Independence Day – 4th of July
While walking around, the old Wheelersburg Cemetery, located on the west side of Sheila Boulevard (County Road 4.) I happened upon the grave site of Benjamin Franklin Burt. To my surprise, I was gazing at the final resting place of someone who had witnessed history. A very important part of this nation’s legacy, I might add. The marker stated that he had been a Pvt. 2; (in the) NY ARTY; (during the) – Revolutionary War; (and was) Born March 10, 1761 and Died March 1, 1849. The inscription on the marker read – “Present At The Surrender Of General Cornwallis At Yorktown.” As an early pioneer of the county he eventually became a Justice of The Peace in and for Scioto County. Born in Salem, New York, he died in Wheelersburg at age 87. He was the son of Samuel Burt and Martha Burt and the Husband of Mary Burt and Rhoda Mehittibel Burt.
The Surrender and Beyond: The British were surrounded at Yorktown, Va, and the Commander of the British forces, Lieutenant General Charles, Earl Cornwallis, hoping for reinforcements (none came,) finally relented. On October 19, 1781, Cornwallis formally surrenders 8,000 British soldiers and seamen to a French and American force, bringing the American Revolution to a close. The young Private Benjamin Franklin Burt, was there to witness that historic day. He then like many other young men, having served in the War of Independence; was allotted land in what was considered the western frontier. So, off to Ohio many of the former soldiers would go forth and settle. Among them was that gallant lad, Pvt. Burt, who now sleeps eternally in the Old Wheelersburg Cemetery.

§ Provided material:
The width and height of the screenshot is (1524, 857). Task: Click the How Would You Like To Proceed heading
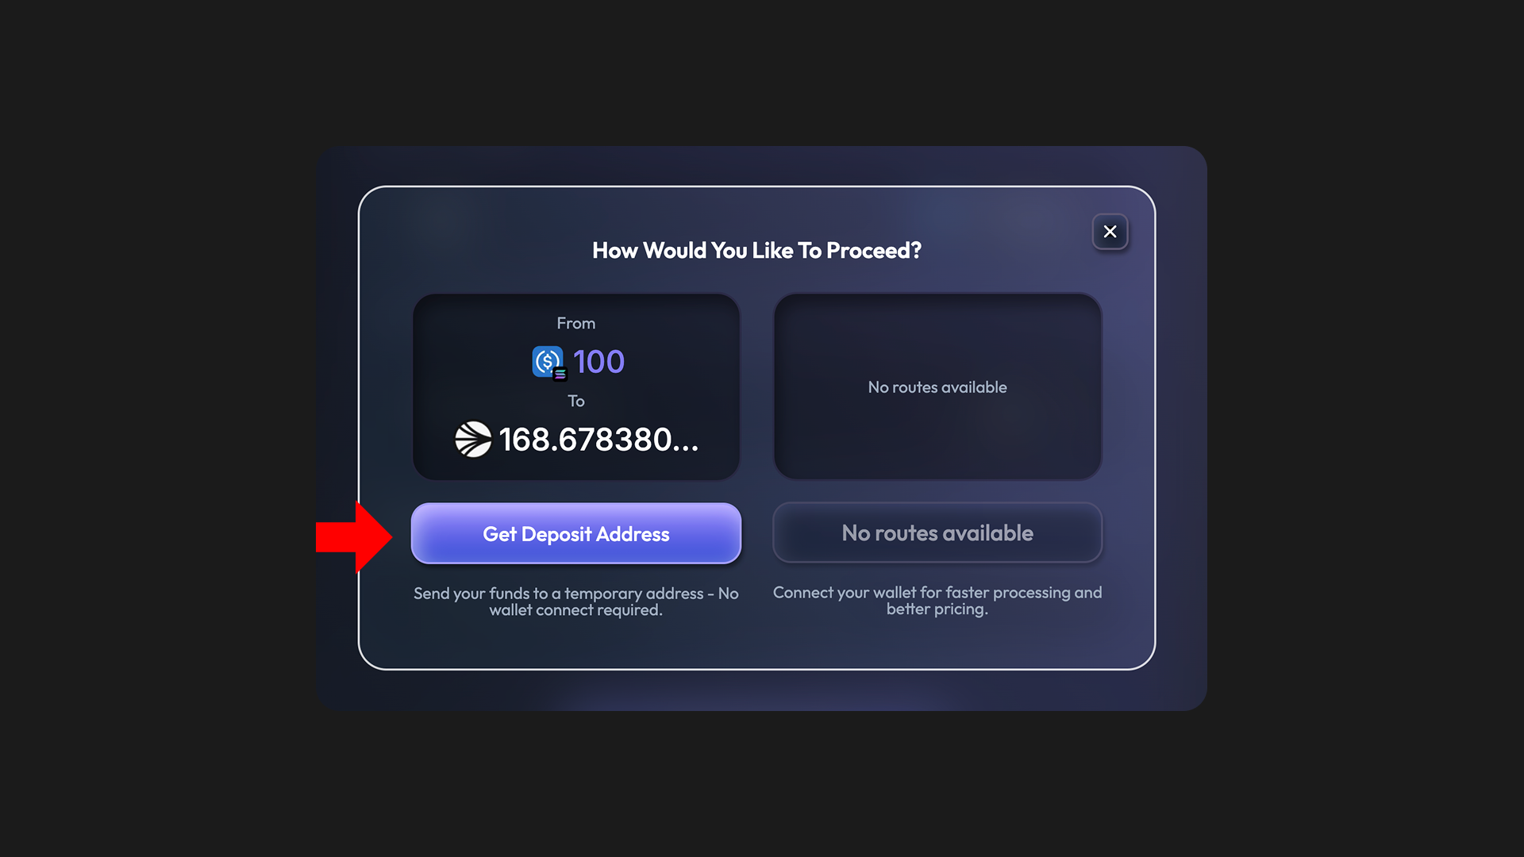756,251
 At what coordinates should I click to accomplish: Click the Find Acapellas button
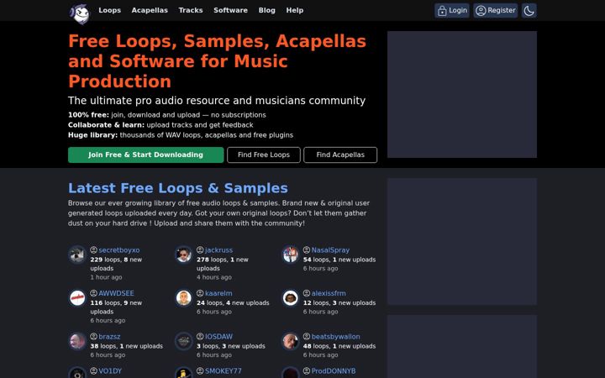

§ Aim of the task:
Decide whether each statement agrees with the Independence Day text above. Answer yes or no, and quote the deciding words from the text. (a) Benjamin Franklin Burt was born in Salem, New York. (b) Cornwallis surrendered at Yorktown after British reinforcements arrived. (c) Burt became a Justice of the Peace in Scioto County.

§ Complete output:
(a) Yes: "Born in Salem, New York"
(b) No: "hoping for reinforcements (none came,)"
(c) Yes: "he eventually became a Justice of The Peace in and for Scioto County"